Monday, December 1, 2008

How to evaluate our students’ Globaloria projects and participation?

Amazingly, our students are well into the creation of their games. Many of you have been thinking hard about how to evaluate our students’ work, their games and presentations.

As we encouraged you in the summer Globaloria Academy, we hope that you have actually shared the evaluation forms and process with your students. If not, now would be a great time to review the evaluation forms and process with students and talk about their questions. It is important to let them understand how their participation, each and every day, in class and on the class wiki, their team work as well as their final games and their presentations will be evaluated.

The Globaloria community has collaborated on an Evaluation Tool Kit. It is located on the Educator's Wiki.

Please share with us how you change it to fit better with your students’ level, style, and accomplishments:

For example, if you are at the middle school level you may need to customize or simplify the descriptions for the performance categories. At the high school level, you may want to add an area of focus that you integrated into your class throughout the semester.

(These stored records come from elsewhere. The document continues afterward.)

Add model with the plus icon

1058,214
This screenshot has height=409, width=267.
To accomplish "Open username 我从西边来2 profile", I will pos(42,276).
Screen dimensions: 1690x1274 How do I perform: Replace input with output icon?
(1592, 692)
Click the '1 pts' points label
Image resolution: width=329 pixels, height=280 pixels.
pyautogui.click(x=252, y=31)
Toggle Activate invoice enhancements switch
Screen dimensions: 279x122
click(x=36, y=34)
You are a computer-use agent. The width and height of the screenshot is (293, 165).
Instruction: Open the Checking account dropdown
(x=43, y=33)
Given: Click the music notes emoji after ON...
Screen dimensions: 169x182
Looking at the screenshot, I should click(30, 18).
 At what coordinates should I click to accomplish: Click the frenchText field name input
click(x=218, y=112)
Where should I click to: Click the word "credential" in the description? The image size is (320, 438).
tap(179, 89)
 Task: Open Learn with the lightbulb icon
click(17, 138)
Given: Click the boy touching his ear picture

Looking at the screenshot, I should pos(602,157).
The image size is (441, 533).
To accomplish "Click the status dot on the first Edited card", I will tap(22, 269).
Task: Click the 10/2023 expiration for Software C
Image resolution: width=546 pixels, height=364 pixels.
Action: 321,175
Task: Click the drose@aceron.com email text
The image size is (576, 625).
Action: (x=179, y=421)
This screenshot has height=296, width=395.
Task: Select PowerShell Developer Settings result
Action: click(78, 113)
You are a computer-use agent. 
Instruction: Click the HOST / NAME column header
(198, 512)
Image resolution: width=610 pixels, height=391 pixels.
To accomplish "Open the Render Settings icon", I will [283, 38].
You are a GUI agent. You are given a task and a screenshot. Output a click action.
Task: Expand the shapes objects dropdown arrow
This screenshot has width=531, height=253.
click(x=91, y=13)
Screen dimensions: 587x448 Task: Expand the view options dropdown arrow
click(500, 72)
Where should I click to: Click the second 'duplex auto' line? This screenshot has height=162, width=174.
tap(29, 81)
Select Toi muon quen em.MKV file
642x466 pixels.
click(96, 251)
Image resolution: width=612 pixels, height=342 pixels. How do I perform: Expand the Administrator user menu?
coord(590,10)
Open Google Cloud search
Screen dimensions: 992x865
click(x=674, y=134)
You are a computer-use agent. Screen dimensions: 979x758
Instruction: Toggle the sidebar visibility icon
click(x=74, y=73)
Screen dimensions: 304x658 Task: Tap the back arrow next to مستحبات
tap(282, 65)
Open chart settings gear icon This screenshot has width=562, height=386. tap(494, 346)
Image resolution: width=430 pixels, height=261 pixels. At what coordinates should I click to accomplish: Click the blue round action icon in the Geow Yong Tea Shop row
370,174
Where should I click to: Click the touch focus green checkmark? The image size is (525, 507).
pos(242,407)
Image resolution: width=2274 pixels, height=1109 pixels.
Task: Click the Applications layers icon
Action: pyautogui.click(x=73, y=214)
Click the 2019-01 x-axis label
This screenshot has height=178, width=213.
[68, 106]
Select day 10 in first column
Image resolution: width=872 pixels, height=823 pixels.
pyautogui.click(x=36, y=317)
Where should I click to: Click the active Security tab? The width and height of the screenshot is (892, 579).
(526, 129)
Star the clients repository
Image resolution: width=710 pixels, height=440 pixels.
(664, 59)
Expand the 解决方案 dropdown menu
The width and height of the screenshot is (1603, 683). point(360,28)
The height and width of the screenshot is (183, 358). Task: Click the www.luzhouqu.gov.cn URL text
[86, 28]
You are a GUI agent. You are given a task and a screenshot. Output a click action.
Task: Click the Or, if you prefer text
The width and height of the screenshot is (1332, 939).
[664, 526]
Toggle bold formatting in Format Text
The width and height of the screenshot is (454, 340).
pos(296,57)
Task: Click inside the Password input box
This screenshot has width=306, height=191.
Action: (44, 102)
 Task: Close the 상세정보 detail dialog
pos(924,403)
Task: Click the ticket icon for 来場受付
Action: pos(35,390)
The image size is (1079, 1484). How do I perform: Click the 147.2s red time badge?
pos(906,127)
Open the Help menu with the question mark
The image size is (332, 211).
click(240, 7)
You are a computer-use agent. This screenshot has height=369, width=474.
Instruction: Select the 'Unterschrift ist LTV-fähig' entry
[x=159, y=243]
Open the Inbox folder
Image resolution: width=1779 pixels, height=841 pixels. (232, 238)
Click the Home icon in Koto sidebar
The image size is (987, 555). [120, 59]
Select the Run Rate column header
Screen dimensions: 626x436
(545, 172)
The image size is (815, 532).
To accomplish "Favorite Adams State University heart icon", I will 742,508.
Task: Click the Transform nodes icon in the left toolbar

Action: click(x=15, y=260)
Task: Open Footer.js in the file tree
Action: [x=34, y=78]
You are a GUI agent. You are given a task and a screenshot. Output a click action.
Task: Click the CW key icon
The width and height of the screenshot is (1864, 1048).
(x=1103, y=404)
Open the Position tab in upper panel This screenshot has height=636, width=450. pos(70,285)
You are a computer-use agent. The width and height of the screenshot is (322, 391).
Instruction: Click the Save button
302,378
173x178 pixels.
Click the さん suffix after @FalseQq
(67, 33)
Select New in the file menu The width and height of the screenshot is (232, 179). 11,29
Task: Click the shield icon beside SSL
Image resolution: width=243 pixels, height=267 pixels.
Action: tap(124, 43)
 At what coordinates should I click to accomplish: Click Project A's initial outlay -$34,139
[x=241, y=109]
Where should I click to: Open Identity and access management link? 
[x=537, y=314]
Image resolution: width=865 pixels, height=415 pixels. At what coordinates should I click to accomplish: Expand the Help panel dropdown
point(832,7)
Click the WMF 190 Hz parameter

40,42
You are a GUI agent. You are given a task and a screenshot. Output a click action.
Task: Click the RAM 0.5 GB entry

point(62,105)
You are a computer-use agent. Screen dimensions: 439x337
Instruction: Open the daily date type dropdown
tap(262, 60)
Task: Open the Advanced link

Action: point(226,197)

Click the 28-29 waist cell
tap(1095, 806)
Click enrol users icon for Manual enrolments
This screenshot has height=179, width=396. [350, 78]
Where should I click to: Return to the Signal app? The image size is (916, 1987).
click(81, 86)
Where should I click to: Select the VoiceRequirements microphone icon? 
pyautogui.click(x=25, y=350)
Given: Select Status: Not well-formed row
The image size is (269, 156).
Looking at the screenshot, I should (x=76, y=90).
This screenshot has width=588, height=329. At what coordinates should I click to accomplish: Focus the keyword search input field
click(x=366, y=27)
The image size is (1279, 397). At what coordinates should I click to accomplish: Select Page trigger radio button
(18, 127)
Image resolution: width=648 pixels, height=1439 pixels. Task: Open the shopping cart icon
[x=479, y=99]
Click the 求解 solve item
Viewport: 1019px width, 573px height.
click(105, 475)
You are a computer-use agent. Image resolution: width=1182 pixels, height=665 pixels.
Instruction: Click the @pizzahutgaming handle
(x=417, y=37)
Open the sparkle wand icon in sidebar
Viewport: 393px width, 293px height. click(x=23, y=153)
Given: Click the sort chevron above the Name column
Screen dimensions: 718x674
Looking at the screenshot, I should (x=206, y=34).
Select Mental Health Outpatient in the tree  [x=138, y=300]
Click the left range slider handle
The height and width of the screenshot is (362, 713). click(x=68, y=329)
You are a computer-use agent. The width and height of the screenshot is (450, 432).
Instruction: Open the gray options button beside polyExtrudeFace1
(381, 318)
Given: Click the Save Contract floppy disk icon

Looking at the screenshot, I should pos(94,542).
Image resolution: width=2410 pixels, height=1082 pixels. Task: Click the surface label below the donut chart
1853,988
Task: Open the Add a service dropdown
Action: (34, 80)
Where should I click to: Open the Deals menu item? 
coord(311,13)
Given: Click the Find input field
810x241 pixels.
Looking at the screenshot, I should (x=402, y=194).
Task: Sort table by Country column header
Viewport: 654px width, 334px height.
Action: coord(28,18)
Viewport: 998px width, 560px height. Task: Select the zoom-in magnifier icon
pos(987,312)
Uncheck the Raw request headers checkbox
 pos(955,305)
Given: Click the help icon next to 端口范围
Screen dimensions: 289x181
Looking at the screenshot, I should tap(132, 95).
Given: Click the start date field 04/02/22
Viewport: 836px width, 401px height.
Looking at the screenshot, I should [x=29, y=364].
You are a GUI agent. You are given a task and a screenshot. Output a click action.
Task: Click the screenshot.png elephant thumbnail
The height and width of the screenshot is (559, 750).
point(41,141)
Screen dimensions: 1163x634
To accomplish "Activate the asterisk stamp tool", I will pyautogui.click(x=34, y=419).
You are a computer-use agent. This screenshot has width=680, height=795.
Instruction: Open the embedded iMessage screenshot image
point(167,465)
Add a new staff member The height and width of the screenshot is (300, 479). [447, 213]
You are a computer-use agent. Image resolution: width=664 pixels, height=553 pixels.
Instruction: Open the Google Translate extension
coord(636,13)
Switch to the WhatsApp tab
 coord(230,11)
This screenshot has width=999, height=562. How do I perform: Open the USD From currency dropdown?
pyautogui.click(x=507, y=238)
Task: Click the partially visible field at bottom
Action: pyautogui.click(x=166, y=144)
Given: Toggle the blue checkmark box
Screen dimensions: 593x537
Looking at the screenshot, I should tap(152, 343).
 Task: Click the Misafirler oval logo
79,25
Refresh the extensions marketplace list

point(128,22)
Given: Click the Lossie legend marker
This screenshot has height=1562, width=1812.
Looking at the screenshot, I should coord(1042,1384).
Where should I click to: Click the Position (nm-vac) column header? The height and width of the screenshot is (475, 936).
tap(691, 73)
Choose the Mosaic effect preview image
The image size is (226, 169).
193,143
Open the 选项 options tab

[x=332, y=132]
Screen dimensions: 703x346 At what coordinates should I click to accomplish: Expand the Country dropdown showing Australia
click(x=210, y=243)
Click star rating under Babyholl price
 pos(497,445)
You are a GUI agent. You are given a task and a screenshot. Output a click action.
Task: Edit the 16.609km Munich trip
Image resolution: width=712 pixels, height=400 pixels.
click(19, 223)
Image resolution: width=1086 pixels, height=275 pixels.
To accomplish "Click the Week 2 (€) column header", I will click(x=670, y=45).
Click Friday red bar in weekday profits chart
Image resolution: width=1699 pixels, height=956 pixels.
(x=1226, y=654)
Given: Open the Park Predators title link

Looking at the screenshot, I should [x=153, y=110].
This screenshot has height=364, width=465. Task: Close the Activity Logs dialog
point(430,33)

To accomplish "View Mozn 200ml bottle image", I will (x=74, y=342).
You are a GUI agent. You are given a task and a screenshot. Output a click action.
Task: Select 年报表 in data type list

Remember, good evaluation is a critical part of the learning process and can be an extremely powerful and positive experience for your students.

3 comments:

Shannon said...

Awesome info Lee. I also want to remind everyone that we are having a mini workshop next Monday, Oct 8 at 5 pm on this very topic. So be sure to join us for that!

Shannon said...

Whoops did I really type October 8? I meant DECEMBER 8. Wow, time flies. :)

Cindy said...

I love the fact that Lee talked about adapting to middle school, high school, or college level lessons. I have always, always stressed that teachers can adapt any lesson to all levels and almost across all curricular areas. You don't even have to stretch. Globaloria is so 21st century perfect, the very thing that WV strives to be. I also like the fact that we can call it project-based, a good 21st century term.